Efforts at designing more effective nucleoside analogs can incorporate the notion that the rate of removal of these chain terminators by Pol γ may play a significant role in their overall toxicities. Ideally, nucleoside analogs would be designed to mimic a mismatch so that they would be well discriminated against by Pol γ but also be removed at a high rate because primer strand melting and/or transfer would be faster. Furthermore, it appears that a better 3′-OH mimic could increase the actual rate of hydrolysis. It is noteworthy that each of the three most toxic nucleotide analogs, ddCTP, ddATP (the active metabolite of dideoxyinosine), and d4TTP, bind more tightly during polymerization than the corresponding natural nucleotides, and this tighter binding contributes significantly to their specificity constants governing incorporation, leading to increased toxicity (15
). Moreover, these three analogs are the slowest to be excised by the proofreading exonuclease. It is reasonable to suppose that their greater affinities at the polymerase site reduce the rate and/or equilibrium constants governing partitioning to the exonuclease site.

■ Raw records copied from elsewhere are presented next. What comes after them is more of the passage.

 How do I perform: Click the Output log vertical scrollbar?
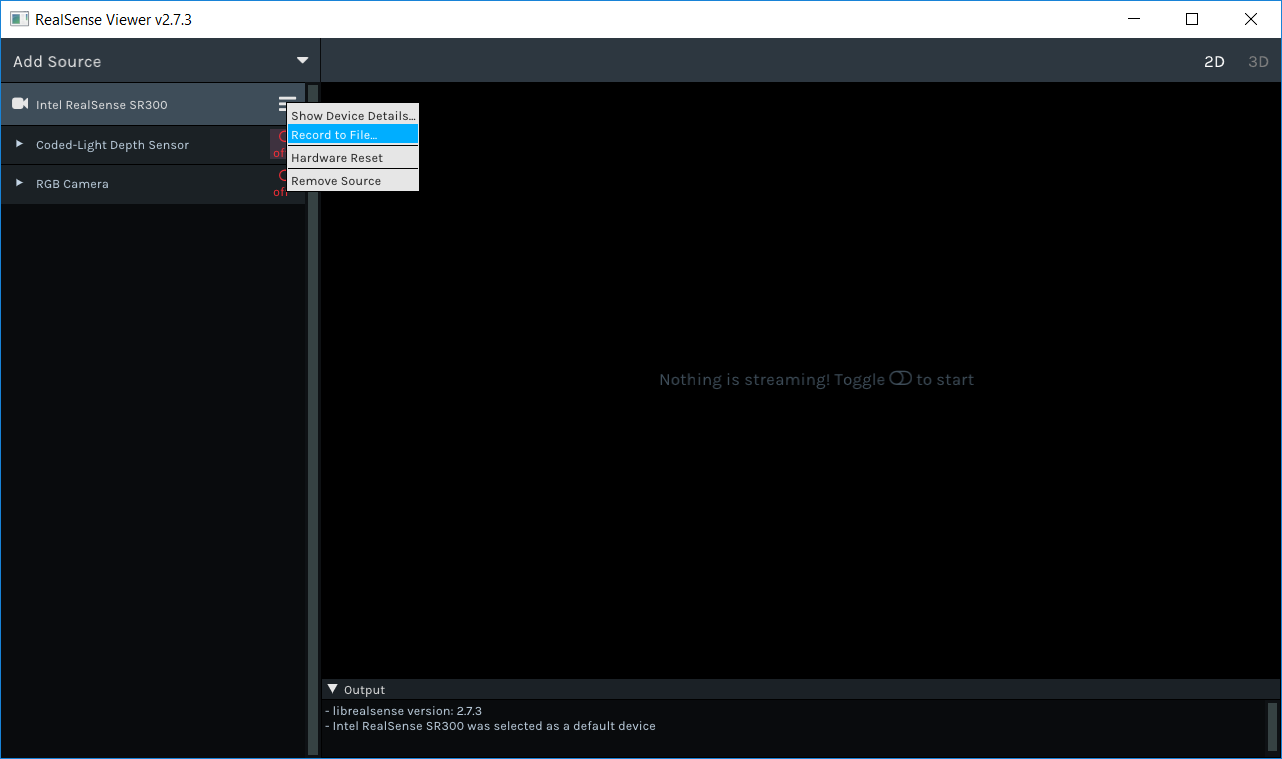click(x=1272, y=725)
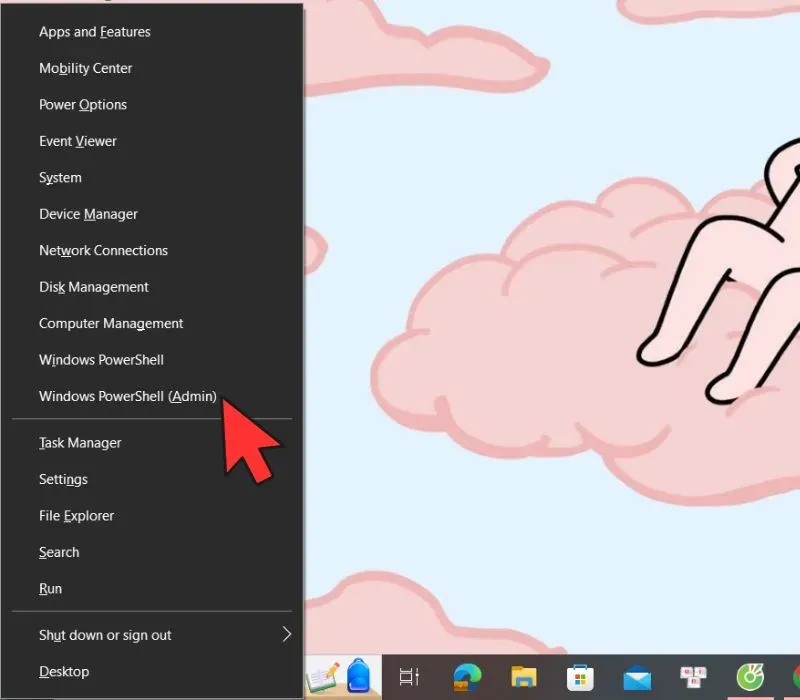Launch Event Viewer from the menu
Image resolution: width=800 pixels, height=700 pixels.
78,141
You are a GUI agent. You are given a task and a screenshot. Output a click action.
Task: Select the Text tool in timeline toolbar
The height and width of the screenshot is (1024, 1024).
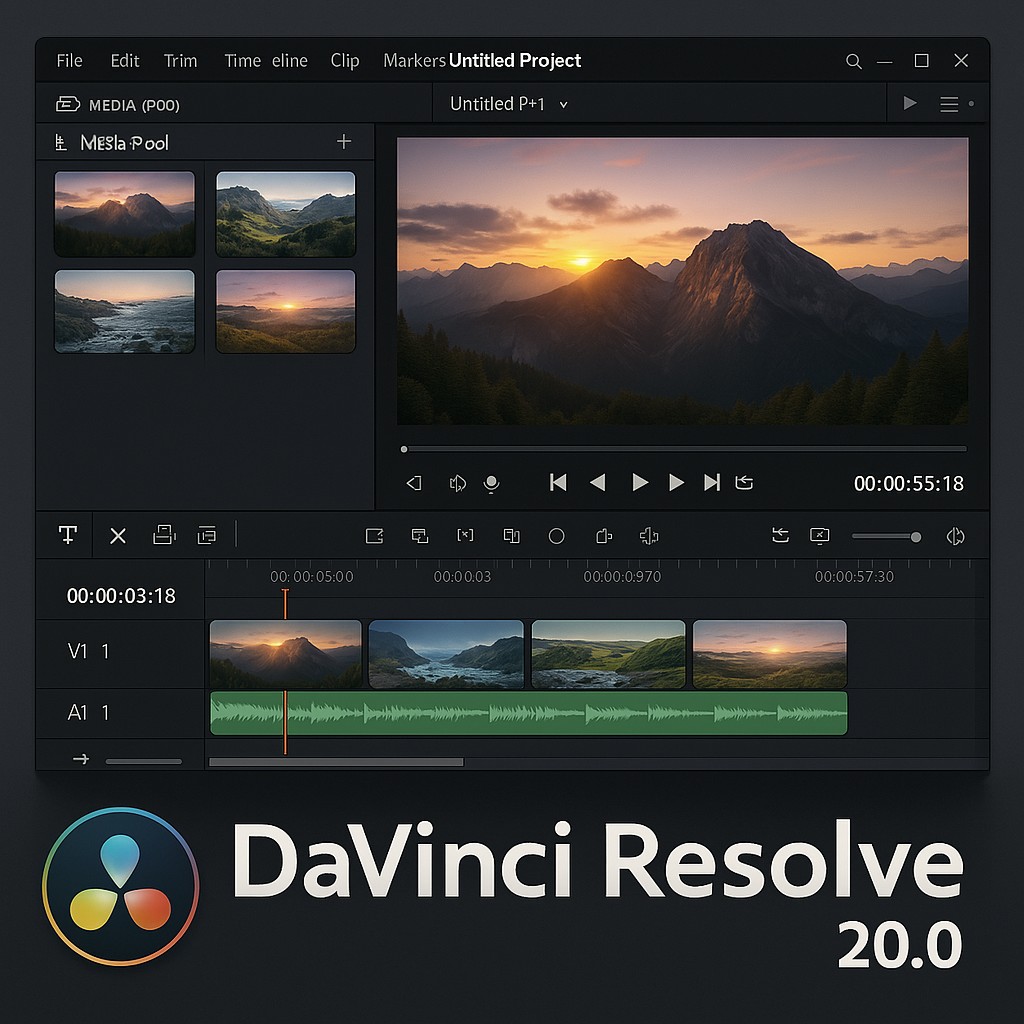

If so, this one feature, tighter binding at the polymerase site, contributes doubly to their net toxicity by increasing rates of incorporation while decreasing rates of excision. Correlations of toxicity with structure imply that discrimination by the mitochondrial DNA polymerase requires a more substantial steric handle than that afforded by these three simple nucleoside analogs. Other less toxic analogs differ substantially enough in their structural mimic of the deoxyribose moiety and allow significant discrimination by the mitochondrial polymerase, while retaining sufficient similarity to allow efficient incorporation by HIV reverse transcriptase. The ongoing search for new drugs must continue to find a balance between these two opposing structural constraints underlying effectiveness versus toxicity. We remain confident that the assays developed here and in our earlier work (15
) provide accurate, quantifiable parameters to assess the effectiveness and toxicity and thus the therapeutic index of new drugs under development.